"I was really open. I wasn't for the war, I wasn't against the war, I was willing to find out how I felt about it," he said.
He was deployed in early March of 2003 in support of the invasion of Iraq, and landed in Kuwait. Within two weeks, he arrived in Babylon, Iraq. There, his company set up base, where he remembered locals supporting them.
"Whatever they could do to help, they were really supportive of us," Casler said of the locals. He shared a violent memory of three local men who would daily walk for hours to a market to retrieve food for the Marines, and only be paid upon return. One night, it became Casler's duty to send them away before they were paid, and when he did not do so, the men were beaten.
"Later on, I realized we invaded Iraq without a translator," Casler said at one point. "But it didn't matter, we didn't need to communicate we needed to control them."
Four years later
While in the military, he had rationalized with himself that if he could pick up rank and be promoted he would be able to "fix" the actions of other Marines.

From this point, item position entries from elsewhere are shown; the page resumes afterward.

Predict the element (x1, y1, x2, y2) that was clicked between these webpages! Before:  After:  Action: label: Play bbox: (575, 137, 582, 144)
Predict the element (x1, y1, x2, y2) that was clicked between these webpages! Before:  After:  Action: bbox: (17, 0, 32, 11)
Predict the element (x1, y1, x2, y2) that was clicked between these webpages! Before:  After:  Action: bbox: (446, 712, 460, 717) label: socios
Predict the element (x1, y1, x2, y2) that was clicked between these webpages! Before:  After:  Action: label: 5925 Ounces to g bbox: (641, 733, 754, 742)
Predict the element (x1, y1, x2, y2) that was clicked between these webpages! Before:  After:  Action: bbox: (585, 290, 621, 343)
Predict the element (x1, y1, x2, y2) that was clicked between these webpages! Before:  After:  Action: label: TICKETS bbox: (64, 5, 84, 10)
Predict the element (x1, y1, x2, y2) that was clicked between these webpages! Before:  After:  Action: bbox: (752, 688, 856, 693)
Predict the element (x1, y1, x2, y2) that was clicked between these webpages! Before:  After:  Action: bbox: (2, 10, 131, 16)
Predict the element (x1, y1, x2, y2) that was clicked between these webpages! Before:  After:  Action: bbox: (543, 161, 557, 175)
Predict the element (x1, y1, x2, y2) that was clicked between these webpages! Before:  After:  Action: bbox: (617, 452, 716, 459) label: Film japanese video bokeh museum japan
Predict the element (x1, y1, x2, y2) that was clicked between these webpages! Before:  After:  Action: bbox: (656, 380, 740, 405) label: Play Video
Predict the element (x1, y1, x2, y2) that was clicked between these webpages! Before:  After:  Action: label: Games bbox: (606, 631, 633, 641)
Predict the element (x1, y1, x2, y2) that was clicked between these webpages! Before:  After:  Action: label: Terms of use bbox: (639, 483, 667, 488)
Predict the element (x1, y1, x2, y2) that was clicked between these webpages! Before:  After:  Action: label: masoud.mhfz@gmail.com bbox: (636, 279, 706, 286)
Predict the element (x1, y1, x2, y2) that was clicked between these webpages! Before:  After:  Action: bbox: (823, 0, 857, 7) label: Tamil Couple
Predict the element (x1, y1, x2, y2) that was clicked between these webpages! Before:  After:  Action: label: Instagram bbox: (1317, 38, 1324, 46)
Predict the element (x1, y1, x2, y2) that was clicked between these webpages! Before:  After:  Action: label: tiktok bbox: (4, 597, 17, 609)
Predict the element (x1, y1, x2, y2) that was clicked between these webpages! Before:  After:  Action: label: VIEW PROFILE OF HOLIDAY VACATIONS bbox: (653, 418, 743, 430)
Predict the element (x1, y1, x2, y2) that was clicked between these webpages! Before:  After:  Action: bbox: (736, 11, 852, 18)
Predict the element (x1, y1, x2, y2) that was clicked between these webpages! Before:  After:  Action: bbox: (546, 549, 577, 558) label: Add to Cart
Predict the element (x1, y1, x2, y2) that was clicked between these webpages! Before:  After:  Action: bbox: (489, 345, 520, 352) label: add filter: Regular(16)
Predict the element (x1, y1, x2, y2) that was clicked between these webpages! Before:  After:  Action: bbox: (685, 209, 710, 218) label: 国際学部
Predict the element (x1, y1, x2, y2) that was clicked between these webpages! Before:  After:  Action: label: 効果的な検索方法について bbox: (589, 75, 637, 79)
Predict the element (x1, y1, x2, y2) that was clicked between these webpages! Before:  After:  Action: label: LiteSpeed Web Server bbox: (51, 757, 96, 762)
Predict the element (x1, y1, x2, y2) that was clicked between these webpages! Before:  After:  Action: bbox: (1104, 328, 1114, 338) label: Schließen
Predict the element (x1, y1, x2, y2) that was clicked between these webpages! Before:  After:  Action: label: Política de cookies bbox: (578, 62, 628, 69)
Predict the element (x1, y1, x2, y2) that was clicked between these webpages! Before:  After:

Though Casler reflects on being internally conflicted throughout his military career, he also readily admits that he was not willing to act on his feelings, opting instead to mold himself into the personality that he saw excelling within the Marines.
He was discharged on August 5, 2006, a Saturday. He recalls being "dropped into society," having had six months of training to prepare for the Marines and six hours of classes to reenter society.
"I didn't really like what I had done, so when I got out I didn't really fit in with the community and didn't really fit in with myself," Casler said. "It took me a few months to get my feet back on the ground."